The Securities & Exchange Board of India (Sebi) on Friday issued a circular reducing the total 235 existing penalties for them to 90 and said the second phase of Samuhik Prativedan Manch, a technology based common reporting mechanism will be implemented from October 15.
Penalties on 40 violations have been removed and 105 minor procedural lapses has been termed as ‘financial-disincentives’, Sebi said. Of the revised number of penalties, 36 have been rationalised, seven replaced with advisory/warning for first-time offences, six capped, and 12 new penalties introduced.
The revised penalty framework shall also be made applicable to ongoing enforcement proceedings providing major relief to stock broking community, the circular said and added that rationalised penalty framework shall facilitate ease of doing business and ease of compliance for stock brokers.
Sebi said the revised penalty framework aims to remove inconsistencies in the nature and quantum of penalties across exchanges for the same type of observation; avoid imposition of penalty by multiple exchanges by ensuring that penalties will be levied by a lead exchange only for violations common across exchanges adopt the terminology ‘financial disincentive’ in place of ‘penalty’ for procedural lapses/technical errors to avoid unnecessary reputational impact on stock brokers.

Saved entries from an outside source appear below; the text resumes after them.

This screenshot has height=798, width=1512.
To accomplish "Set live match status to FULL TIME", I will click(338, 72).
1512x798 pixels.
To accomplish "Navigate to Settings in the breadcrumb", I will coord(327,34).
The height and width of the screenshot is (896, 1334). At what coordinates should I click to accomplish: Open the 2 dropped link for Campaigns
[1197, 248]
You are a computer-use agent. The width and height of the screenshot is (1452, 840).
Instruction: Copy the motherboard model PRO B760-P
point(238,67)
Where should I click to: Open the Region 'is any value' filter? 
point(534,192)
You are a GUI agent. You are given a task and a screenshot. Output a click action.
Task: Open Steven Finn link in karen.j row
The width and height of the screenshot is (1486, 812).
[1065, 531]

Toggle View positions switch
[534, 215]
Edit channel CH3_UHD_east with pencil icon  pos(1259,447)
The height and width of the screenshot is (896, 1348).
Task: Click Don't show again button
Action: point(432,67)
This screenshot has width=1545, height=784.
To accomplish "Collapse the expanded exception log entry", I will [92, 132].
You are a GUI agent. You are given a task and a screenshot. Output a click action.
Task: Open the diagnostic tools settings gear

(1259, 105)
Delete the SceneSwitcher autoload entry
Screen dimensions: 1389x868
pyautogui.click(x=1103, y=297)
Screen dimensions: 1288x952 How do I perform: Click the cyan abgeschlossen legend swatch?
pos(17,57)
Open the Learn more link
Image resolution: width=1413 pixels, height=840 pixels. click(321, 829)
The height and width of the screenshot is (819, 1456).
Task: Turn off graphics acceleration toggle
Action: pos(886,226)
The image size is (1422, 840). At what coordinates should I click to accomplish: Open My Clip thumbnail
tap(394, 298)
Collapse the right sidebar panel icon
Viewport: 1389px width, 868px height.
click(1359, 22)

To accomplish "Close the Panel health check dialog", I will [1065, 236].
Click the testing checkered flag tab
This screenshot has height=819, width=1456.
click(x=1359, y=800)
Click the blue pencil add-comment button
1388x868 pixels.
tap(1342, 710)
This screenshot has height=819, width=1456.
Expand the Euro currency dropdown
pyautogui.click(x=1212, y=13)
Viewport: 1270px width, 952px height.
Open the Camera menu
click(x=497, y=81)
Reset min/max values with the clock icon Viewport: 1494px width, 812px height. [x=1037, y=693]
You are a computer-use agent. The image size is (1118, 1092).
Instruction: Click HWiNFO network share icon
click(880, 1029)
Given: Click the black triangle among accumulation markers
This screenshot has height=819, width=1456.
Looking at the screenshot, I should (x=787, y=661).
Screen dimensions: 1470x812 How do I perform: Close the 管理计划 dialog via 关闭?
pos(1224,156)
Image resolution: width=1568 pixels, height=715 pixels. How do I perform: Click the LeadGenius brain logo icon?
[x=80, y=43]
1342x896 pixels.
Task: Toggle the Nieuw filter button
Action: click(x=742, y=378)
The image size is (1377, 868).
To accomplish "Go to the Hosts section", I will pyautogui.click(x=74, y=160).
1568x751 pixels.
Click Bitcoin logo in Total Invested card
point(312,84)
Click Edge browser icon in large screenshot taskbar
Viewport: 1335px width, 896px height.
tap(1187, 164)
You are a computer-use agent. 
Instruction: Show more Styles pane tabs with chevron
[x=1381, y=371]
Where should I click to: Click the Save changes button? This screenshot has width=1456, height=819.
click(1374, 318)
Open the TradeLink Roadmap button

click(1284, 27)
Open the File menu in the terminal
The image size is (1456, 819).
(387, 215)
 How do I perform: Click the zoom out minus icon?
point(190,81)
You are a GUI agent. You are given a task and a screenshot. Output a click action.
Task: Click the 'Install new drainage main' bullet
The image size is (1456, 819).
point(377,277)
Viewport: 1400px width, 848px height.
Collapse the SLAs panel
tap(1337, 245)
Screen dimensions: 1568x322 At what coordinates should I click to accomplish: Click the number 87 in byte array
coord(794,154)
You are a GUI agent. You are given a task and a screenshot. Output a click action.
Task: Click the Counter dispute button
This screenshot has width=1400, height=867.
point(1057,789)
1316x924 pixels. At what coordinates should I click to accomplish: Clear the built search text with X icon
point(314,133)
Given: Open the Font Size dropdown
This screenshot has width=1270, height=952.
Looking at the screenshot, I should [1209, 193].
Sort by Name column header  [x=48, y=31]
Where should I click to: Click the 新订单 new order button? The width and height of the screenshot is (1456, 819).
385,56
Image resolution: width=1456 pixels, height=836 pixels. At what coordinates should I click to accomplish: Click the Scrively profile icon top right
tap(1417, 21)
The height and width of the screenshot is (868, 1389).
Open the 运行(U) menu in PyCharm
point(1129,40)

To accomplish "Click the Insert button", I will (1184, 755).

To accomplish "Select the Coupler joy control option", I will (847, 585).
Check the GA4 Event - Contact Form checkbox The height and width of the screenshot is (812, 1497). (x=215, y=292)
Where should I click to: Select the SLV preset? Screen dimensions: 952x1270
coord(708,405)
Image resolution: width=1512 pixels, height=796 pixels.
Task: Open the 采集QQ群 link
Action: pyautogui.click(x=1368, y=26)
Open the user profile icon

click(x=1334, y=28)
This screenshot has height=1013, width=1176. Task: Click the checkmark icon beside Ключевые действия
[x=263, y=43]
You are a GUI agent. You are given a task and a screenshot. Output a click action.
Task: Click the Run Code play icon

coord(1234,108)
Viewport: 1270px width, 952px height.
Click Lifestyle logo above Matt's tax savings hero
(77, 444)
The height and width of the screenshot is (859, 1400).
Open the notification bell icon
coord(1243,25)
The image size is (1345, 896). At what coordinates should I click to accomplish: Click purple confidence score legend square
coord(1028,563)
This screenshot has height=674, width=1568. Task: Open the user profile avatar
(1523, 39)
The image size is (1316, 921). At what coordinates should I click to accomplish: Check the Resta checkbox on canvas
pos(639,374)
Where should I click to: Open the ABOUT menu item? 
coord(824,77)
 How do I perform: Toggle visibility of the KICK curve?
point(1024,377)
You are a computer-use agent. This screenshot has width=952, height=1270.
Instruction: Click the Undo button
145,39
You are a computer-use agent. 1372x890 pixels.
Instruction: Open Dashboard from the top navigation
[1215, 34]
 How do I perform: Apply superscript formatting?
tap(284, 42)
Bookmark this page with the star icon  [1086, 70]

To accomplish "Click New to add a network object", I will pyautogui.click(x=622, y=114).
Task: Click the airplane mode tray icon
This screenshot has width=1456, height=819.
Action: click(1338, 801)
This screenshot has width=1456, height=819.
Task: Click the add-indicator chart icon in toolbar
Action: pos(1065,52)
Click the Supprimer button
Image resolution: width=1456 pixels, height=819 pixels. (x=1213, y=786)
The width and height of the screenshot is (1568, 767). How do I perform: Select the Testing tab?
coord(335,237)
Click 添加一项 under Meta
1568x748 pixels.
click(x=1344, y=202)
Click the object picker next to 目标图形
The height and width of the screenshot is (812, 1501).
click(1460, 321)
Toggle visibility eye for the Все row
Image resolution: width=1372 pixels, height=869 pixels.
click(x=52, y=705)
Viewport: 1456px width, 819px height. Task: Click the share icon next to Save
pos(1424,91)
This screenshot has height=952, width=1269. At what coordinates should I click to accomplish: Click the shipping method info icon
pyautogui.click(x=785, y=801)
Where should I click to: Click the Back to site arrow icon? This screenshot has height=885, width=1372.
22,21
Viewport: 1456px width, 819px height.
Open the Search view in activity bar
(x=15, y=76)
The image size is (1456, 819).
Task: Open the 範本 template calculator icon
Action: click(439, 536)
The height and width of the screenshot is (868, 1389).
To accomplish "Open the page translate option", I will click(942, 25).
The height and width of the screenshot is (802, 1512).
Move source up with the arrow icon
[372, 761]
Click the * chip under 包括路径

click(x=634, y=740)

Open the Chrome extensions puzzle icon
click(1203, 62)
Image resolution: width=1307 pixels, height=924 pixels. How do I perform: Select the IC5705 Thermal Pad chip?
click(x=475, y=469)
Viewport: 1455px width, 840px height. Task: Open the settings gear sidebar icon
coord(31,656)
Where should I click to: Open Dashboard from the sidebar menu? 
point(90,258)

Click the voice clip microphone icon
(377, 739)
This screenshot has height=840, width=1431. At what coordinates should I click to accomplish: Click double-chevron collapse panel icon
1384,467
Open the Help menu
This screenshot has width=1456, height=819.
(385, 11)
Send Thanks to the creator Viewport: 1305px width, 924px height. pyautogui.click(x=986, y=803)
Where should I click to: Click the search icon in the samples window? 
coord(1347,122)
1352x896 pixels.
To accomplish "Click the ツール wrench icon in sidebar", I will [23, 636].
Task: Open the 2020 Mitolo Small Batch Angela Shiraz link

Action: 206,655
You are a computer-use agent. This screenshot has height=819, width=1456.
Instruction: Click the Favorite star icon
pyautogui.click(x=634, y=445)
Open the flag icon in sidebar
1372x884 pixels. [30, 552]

On common reporting mechanism, Sebi said it was implemented with effect from August 01 to reduce the compliance cost for stock brokers. In the first phase, submission of 40 compliance reports was operationalised, it said adding the second phase would be implemented from October 15, 2025 with operationalisation of 30 additional compliance reports.
Both NSE and BSE issued circulars on the same on Friday with a list of violations / non-compliances, their classification and the corresponding prescribed actions, approved by SEBI. Contraventions such as passing on short reporting penalty without intimating clients with relevant supporting, daily margin statement issued with material discrepancies, and contract notes issued with material discrepancies have been named financial disincentives actions on these will be taken on the basis of number of instances.
While in cases of material violations such as net worth shortfall / incorrect reporting of net worth to the exchange resulting to shortfall will be charged monetary penalty of 5% of the amount of shortfall from the required net worth and misuse of client securities / commodities will be charged 2% of amount of misuse, subject to maximum penalty of Rs.1 lakh.